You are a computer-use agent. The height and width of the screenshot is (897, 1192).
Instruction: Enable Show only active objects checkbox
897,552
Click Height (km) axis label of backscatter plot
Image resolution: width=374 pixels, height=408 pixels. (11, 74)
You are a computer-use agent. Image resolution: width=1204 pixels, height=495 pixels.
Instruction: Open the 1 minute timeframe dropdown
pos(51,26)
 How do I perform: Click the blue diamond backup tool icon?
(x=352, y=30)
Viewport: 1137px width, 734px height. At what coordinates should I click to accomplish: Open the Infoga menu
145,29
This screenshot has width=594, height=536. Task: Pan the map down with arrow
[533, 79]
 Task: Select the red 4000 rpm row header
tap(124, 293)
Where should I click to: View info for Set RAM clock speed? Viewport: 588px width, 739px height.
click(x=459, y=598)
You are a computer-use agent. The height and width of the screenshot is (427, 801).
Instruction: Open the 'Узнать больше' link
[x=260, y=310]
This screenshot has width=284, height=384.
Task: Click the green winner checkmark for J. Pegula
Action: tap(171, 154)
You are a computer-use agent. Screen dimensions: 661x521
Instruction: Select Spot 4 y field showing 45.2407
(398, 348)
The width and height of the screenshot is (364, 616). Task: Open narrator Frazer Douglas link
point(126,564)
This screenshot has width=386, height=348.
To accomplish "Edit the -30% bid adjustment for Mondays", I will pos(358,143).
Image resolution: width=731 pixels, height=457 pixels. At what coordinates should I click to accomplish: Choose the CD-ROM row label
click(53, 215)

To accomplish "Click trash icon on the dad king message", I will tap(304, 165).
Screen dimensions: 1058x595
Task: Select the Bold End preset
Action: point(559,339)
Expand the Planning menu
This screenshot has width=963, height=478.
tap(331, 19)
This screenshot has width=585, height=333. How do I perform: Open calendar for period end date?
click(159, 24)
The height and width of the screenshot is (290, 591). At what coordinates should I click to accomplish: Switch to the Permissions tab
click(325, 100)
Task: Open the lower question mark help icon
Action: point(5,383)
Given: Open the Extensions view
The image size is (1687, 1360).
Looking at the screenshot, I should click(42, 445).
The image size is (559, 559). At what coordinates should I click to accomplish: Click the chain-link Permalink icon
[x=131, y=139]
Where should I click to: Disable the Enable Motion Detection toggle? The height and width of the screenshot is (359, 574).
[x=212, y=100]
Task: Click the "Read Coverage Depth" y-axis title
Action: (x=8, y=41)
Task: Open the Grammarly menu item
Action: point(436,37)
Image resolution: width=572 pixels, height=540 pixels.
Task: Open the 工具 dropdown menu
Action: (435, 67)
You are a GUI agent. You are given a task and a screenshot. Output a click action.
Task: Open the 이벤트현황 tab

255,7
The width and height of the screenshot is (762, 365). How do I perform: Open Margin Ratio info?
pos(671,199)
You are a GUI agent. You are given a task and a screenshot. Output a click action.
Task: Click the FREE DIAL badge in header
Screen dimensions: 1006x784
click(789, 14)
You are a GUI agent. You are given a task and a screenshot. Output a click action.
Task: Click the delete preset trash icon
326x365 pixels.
###
WORK ORDER: The answer is a number only: how many lines of the data above include "agent"?

SOLUTION: 7